--- Study material ---

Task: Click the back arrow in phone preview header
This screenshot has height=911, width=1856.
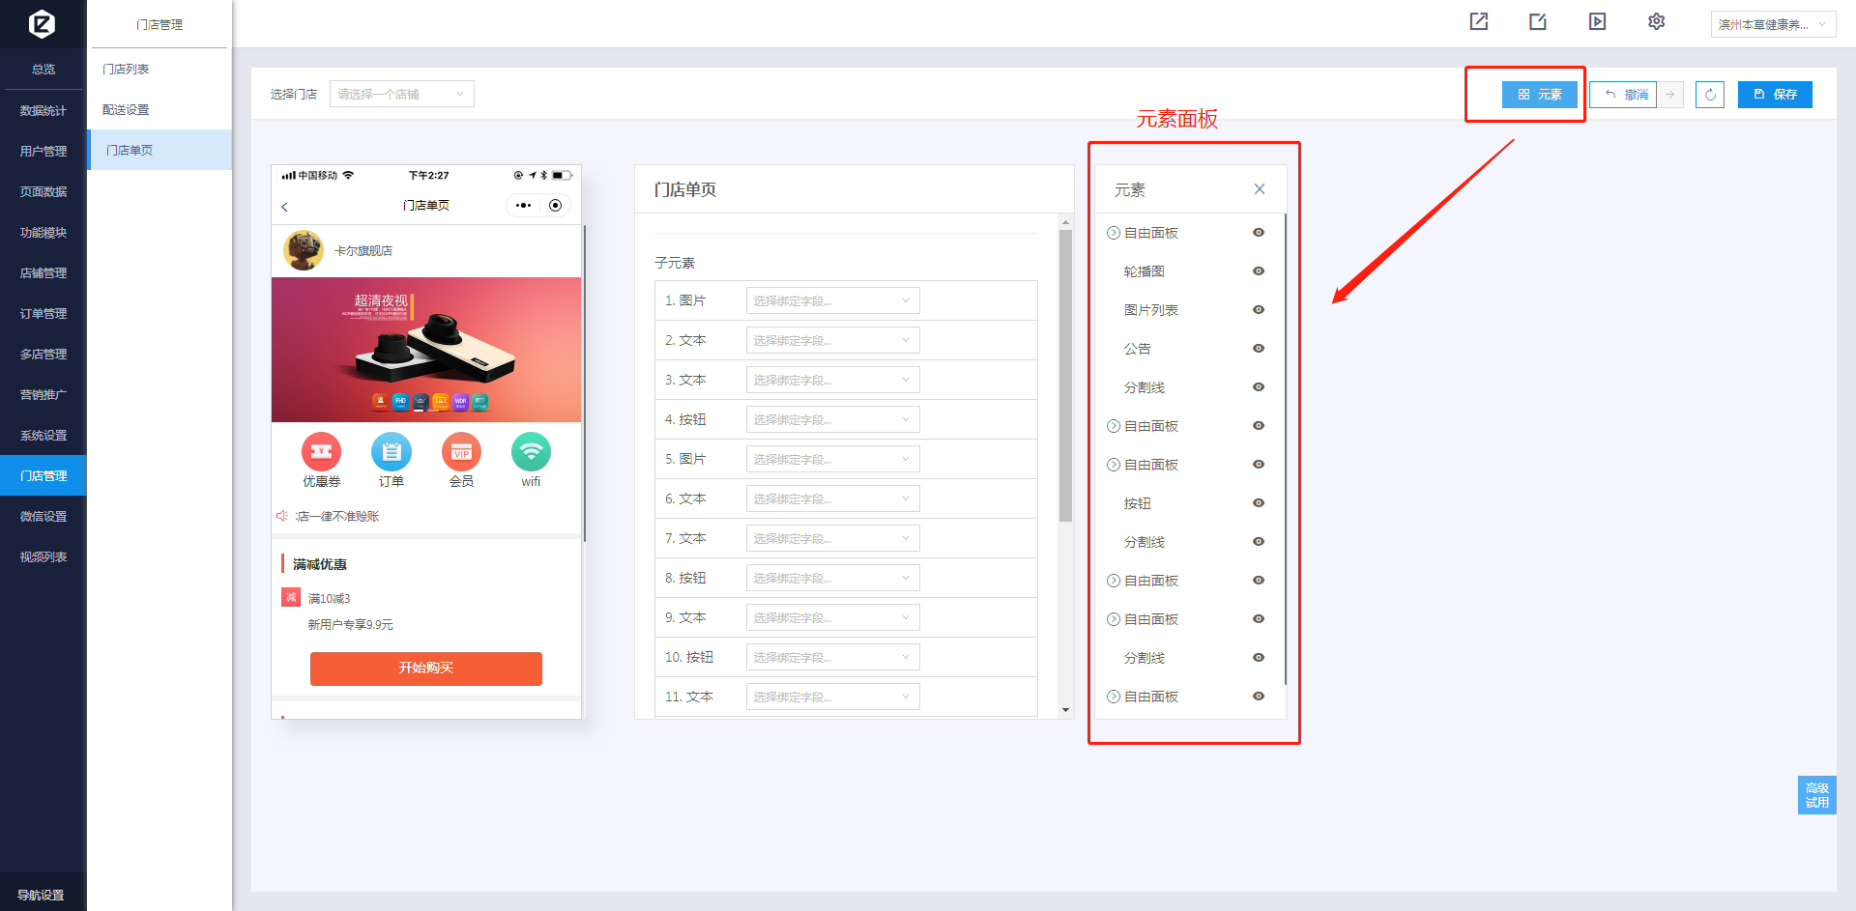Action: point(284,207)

---
--- Study material ---

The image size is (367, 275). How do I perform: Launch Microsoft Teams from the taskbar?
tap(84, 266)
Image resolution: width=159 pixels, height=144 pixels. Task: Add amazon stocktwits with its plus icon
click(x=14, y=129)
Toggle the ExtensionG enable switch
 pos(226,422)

---
--- Study material ---

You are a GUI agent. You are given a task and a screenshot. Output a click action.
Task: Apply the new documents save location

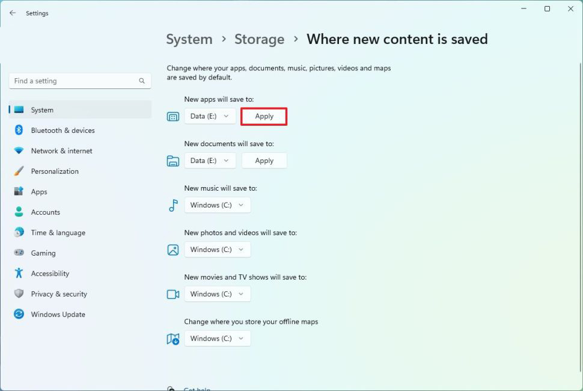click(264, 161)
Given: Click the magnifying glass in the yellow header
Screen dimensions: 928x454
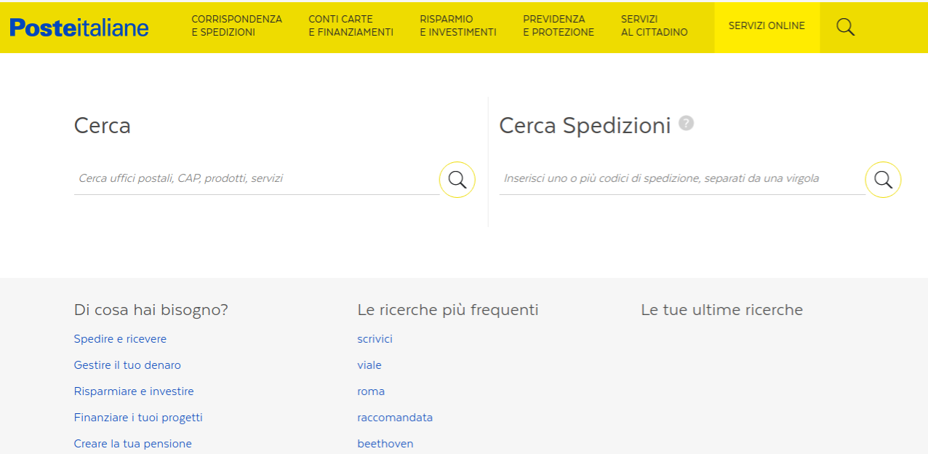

---

**The task**
Filter the listing down to the lines holding the word "header", and return those.

**Response to the exercise**
Task: Click the back arrow in phone preview header
Given: Click the magnifying glass in the yellow header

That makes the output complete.